A 1921 ad in Plant-Restaurant Management for The Stearnes Company in Chicago touts its outfitting of "Horn & Hardart's new Automat and Cafeteria on Sheridan Road near Wilson Avenue, Chicago." (See ad above.) And Jan Whitaker, writing in a September 8, 2019 piece for her Restaurant-ing through history, confirms the presence of two Horn & Hardarts operating in Chicago in 1922.
The last automat closed in 1991. The automat used distinctive green-on-white patterned china in ever-so-slightly different variations carrying three known names: Marion, Nassau and Medallion, all made by Mayer; and Nassau, made by Shenango. Confusion arises in that these two companies, plus Homer Laughlin, Syracuse and Ohio Commercial Company, also made the same or very similar patterns that were not backstamped for Horn & Hardart.
In addition, an H&H-backstamped Medallion pattern made by Grindley has now surfaced.
Were all these patterns ordered for Horn & Hardart? Were any non-backstamped versions used there? The purist's proper conclusion in the absence of facts would be that unless a piece is found with an H&H backstamp – or in the case of very few ashtrays and bowls, topmarked – the china cannot be considered to be authentic H&H. But some advanced collectors believe that later in its history the automat did order its china without either topmarks or backstamps.
To add to the confusion, an example of the Medallion pattern in brown has been found, backstamped for H&H. In addition, there are clear photos of Syracuse's St. Elmo pattern on page 53 of the Hardart book and on the label on H&H coffee cans, even though no H & H-backstamped pieces of St. Elmo have been found. And there are clips from several old movies online that clearly show St. Elmo in use. But were they props and were these movie sets?
The mystery of the St. Elmo pattern's use at the automats has been solved by filmmaker Lisa Hurwitz in her movie The Automat. Numerous clips included from unidentified automats clearly show St. Elmo in use. As with many stock patterns, use by the automat of any one piece cannot be determined but the fact that it was ordered for some locations cannot be denied.
And one more mystery: In the Hardart book, the Delmar pattern by Syracuse is featured in one of the promotional photos, from the movie, "Affair with a Stranger." Was it ever used in one of the automats? What do any of the mysteries mean? Probably that each automat was responsible for ordering its own china. If a distributor was out of what we think of as the H&H pattern, something else green and white – like St. Elmo – could have been substituted.

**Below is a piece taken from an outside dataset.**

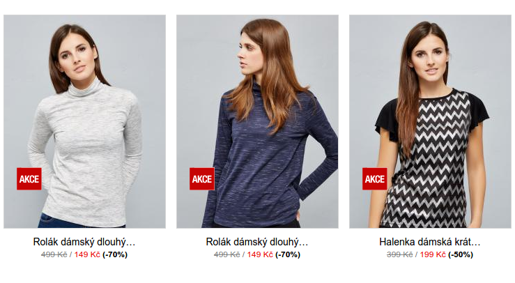Open first "Rolák dámský dlouhý…" title link
Screen dimensions: 515x283
[x=84, y=243]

And shown at left, this completely different, quite atypical pattern has been found, made by Syracuse China. It is pattern #90801, identified in a binder of Syracuse patterns with Horn & Hardart clearly added.
The first Horn and Hardart Automat opened June 12, 1902 at 818 Chestnut St., in Philadelphia, PA. The first Automat in NYC opened 10 years later at 1557 Broadway, Times Square, between 46th & 47th St. The distributor noted in the backstamp, Wright, Tyndale and Van Roden, was based in Philadelphia, and went out of business circa 1928. As this backstamp occasionally specifies NYC, it seems that the distributor provided the china for both locations.
Click here to read a story about the Horn & Hardart history in the August 2001 issue of Smithsonian magazine.
For related info:
Horn & Hardart by Mayer China
Horn & Hardart 2 by Homer Laughlin China
Horn & Hardart 3 by Syracuse China
Horn & Hardart 4 by Grindley Hotel Ware Co., LTD, England
Horn & Hardart 5 by Syracuse China
Horn & Hardart 6 by Shenango China
Horn & Hardart 7 by Greenwood Pottery
Horn & Hardart 8 by unknown manufacturer
The Automat Horn & Hardart Movie (released 2022)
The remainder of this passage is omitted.